I am running simulations and fitting linear models with .lm.fit()
. Although extremely fast, this function does not provide the predictors' p-values. Is there a fast way to compute them (maybe from the values returned by .lm.fit()
)? I am aware of this method to calculate approximate p-values, but I need the exact ones.
Update:
Dirk Eddelbuettel provided the fastest way to fit the lm and Ben Bolker a method to compute the p-values, by combining both answers we get:
set.seed(101)
X <- cbind(1,matrix(1:10))
y <- rnorm(10)
mdl <- RcppArmadillo::fastLmPure(X, y)
pval <- 2*pt(abs(mdl$coefficients/mdl$stderr), mdl$df.residual, lower.tail=FALSE)

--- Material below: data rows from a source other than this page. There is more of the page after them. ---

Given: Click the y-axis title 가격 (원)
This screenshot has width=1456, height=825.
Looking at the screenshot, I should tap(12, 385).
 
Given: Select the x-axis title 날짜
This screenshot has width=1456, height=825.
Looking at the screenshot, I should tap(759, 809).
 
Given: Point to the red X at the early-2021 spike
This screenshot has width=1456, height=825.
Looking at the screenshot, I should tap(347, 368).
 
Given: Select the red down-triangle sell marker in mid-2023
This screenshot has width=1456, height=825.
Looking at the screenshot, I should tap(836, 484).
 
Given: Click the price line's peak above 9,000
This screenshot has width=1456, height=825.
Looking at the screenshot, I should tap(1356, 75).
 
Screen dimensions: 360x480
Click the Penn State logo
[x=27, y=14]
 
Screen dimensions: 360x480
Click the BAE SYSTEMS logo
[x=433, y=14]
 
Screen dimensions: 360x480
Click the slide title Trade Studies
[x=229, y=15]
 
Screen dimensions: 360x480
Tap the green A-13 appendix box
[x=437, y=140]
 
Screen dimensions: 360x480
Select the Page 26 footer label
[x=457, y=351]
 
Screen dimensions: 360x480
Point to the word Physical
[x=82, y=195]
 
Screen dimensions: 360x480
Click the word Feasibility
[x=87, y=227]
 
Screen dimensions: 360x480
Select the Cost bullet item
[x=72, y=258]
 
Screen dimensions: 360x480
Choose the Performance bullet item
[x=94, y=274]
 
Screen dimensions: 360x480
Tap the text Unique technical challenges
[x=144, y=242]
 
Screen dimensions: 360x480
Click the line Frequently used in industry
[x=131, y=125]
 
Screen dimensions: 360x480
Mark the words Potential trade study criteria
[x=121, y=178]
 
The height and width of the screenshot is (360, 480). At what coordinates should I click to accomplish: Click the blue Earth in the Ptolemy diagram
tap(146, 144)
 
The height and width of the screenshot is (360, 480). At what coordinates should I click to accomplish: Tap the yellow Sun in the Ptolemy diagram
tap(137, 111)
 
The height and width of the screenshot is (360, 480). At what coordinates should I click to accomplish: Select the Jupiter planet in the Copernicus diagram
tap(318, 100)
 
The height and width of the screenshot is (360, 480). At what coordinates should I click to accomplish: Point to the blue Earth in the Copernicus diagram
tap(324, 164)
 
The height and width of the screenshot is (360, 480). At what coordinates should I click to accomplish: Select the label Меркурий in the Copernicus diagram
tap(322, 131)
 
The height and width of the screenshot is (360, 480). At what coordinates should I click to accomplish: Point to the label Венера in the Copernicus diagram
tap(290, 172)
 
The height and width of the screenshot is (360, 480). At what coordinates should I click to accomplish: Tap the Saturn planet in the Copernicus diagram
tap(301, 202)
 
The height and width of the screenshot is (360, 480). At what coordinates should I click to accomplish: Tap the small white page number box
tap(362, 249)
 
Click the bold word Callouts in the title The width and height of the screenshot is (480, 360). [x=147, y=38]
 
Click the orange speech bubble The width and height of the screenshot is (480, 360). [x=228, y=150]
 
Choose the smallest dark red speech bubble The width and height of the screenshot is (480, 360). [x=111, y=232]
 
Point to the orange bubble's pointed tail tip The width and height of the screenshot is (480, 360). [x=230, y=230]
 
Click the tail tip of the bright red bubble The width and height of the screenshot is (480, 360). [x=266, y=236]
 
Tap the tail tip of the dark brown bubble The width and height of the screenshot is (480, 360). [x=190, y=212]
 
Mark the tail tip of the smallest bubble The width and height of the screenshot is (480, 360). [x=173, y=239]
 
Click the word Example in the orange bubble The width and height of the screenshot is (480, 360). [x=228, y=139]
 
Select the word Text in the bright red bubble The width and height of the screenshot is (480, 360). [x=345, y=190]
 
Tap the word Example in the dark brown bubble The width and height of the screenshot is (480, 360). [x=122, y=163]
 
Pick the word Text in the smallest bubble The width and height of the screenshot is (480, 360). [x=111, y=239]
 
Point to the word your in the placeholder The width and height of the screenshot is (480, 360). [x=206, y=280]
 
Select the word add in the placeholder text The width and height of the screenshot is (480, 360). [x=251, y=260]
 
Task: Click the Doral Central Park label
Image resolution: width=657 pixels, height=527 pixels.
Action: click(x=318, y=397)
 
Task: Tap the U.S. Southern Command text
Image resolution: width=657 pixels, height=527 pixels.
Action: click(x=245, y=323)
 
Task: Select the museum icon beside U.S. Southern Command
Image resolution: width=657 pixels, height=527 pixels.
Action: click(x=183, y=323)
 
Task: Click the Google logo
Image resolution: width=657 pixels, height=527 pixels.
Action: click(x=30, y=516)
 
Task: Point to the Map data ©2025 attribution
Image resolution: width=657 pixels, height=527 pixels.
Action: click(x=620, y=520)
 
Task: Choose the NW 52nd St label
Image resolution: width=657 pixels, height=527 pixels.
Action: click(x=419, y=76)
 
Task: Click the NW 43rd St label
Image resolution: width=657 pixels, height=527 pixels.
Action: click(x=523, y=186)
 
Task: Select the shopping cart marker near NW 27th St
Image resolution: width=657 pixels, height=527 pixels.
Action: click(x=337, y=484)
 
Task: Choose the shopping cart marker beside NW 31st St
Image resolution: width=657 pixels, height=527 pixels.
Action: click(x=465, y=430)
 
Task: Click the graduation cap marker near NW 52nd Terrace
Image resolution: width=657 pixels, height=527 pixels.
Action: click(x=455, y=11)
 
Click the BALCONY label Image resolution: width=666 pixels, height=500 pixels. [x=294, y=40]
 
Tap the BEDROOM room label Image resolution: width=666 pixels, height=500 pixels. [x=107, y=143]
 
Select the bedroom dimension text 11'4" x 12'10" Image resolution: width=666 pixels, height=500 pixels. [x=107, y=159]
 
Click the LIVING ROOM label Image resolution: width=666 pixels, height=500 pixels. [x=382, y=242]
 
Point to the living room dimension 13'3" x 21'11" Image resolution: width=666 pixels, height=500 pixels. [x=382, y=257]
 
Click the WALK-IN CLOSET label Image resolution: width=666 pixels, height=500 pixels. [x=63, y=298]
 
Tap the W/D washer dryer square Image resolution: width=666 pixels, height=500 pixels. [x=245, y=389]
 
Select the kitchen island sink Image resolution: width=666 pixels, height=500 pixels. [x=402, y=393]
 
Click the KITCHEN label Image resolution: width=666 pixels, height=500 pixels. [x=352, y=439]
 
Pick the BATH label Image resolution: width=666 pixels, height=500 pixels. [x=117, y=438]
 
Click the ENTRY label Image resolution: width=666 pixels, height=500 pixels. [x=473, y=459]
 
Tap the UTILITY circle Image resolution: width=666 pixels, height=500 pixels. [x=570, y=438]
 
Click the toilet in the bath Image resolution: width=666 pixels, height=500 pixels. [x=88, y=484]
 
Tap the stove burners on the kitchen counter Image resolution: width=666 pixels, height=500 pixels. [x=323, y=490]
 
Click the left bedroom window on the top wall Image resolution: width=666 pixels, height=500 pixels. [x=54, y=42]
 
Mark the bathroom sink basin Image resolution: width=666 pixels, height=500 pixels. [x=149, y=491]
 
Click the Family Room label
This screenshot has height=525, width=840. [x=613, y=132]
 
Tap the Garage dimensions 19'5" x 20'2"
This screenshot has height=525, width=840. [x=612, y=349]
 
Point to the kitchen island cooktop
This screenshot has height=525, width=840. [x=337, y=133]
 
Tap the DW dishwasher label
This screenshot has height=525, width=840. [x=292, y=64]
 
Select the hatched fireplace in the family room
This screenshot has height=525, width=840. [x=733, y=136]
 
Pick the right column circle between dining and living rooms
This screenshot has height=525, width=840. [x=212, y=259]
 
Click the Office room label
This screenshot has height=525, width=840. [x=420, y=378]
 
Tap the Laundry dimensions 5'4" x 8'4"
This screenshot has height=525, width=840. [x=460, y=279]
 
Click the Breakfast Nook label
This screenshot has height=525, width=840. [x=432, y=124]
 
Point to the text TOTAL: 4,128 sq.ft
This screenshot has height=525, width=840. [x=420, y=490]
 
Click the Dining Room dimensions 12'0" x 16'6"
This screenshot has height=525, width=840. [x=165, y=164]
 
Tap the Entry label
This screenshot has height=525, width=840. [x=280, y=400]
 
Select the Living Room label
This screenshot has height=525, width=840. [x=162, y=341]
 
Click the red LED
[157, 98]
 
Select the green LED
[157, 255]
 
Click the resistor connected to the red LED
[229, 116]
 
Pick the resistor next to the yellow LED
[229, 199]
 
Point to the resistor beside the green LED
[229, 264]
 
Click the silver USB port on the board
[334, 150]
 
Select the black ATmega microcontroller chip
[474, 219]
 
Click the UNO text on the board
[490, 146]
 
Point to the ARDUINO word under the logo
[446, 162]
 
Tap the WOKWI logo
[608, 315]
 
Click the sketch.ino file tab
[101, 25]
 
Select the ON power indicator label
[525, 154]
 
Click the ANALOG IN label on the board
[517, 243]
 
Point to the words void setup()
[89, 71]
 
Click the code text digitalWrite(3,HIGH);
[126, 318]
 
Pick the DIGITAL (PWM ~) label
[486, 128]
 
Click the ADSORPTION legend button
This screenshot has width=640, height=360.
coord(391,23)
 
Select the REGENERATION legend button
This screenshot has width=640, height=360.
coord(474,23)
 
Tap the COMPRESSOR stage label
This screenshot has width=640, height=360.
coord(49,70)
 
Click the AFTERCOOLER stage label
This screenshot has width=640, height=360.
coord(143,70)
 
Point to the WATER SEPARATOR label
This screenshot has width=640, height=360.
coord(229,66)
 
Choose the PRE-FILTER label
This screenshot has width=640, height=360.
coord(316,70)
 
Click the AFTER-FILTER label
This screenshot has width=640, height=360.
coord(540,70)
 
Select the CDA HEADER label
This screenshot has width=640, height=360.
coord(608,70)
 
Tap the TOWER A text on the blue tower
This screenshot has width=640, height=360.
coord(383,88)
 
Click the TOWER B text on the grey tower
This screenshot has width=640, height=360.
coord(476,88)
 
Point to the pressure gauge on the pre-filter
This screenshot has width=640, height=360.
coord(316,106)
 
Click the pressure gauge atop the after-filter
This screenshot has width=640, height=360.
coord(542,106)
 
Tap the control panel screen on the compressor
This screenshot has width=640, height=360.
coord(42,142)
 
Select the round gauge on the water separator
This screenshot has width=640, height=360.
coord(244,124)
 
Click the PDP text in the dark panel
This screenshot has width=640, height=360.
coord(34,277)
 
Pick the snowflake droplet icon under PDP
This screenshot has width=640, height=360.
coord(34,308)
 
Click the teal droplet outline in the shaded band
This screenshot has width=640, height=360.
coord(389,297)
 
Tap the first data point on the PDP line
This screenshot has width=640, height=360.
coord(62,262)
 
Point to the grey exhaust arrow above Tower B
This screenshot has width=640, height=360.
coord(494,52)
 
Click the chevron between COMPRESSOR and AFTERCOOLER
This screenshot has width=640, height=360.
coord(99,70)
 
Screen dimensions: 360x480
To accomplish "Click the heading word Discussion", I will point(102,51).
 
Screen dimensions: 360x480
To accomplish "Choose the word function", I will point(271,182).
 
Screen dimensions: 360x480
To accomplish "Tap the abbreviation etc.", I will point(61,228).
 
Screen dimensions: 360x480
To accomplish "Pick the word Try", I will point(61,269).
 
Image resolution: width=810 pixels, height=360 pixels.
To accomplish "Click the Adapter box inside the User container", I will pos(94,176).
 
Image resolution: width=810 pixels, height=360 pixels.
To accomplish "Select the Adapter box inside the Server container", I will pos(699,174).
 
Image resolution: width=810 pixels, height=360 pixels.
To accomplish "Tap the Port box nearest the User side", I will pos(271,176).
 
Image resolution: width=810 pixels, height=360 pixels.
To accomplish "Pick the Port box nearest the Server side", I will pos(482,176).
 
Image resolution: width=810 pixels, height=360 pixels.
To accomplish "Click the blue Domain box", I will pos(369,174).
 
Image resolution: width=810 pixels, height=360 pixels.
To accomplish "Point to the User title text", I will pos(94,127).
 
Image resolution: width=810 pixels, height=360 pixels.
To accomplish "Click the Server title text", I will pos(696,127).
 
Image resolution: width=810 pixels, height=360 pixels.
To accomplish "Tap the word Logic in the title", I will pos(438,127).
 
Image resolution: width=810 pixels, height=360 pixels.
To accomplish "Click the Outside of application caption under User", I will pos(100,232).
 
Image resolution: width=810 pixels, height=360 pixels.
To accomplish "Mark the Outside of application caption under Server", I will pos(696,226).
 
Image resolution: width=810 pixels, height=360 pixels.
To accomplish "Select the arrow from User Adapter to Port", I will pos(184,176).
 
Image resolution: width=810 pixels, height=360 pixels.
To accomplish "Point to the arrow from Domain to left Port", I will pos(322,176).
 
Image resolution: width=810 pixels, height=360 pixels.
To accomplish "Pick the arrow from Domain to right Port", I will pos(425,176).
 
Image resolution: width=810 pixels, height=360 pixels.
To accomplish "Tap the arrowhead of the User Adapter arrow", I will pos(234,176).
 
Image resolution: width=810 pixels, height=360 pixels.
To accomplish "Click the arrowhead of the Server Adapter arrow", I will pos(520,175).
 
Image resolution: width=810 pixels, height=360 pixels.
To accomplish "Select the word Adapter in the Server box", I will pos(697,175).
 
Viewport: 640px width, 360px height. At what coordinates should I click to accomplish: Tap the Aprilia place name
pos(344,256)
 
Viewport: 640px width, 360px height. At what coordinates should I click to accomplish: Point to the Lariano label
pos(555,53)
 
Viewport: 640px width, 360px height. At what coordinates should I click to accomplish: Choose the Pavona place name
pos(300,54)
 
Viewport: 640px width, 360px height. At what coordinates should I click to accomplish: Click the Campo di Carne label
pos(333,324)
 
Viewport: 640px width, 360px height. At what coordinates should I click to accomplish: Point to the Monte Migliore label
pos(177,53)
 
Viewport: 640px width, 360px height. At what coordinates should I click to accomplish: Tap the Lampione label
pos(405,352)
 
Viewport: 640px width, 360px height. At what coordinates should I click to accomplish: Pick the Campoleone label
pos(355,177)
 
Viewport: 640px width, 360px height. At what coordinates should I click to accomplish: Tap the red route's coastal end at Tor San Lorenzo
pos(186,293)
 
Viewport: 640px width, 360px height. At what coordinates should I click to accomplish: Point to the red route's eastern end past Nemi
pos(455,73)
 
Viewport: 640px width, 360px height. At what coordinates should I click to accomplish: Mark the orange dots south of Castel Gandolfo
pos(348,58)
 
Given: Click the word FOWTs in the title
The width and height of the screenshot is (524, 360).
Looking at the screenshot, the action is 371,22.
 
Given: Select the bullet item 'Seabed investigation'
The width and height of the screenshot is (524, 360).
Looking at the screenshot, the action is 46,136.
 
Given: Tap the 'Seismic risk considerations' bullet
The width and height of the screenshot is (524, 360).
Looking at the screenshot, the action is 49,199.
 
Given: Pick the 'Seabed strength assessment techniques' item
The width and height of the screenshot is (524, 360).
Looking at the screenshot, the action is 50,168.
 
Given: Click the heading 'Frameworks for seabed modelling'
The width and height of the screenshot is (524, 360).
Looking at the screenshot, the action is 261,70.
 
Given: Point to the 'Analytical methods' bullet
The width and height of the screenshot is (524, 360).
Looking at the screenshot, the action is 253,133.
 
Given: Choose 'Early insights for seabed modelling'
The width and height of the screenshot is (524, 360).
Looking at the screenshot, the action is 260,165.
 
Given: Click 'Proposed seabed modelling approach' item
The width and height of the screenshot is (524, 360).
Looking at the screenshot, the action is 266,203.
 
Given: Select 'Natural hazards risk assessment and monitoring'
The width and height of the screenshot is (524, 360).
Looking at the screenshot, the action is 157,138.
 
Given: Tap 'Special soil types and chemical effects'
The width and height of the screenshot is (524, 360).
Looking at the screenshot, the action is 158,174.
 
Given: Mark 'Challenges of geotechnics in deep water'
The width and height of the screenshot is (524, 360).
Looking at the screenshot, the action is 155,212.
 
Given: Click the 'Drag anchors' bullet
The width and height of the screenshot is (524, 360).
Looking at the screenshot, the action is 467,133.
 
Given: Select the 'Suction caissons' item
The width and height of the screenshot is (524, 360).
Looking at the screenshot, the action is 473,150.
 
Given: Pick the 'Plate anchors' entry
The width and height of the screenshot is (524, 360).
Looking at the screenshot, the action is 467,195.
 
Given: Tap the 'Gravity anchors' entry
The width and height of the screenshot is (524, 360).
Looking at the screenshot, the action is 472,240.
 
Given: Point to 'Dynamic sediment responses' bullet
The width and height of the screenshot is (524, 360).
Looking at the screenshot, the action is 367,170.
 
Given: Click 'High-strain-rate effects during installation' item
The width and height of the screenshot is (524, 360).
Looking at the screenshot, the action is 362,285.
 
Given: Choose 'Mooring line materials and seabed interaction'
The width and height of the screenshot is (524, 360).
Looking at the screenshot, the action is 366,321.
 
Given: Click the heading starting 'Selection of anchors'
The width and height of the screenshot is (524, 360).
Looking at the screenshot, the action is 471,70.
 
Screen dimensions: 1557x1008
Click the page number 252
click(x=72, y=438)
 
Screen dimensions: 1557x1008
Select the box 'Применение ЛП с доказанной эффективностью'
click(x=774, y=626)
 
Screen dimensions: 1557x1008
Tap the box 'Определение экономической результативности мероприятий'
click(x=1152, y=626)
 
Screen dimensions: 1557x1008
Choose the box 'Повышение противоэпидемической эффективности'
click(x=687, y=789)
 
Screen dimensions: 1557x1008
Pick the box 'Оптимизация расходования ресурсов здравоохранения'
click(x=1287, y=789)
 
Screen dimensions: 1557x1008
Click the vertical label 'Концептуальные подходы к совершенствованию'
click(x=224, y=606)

Dirk's answer will be faster, but in case it's convenient here's the implementation in pure R (extracting the bits you need from summary.lm
, and assuming there are no issues with non-full-rank model matrices etc.)
Example:
set.seed(101)
X <- cbind(1,matrix(1:10))
y <- rnorm(10)
m <- .lm.fit(X,y)
p-value calcs:
rss <- sum(m$residuals^2)
rdf <- length(y) - ncol(X)
resvar <- rss/rdf
R <- chol2inv(m$qr)
se <- sqrt(diag(R) * resvar)
2*pt(abs(m$coef/se),rdf,lower.tail=FALSE)
Compare with:
coef(summary(lm(y~X-1)))[,"Pr(>|t|)"]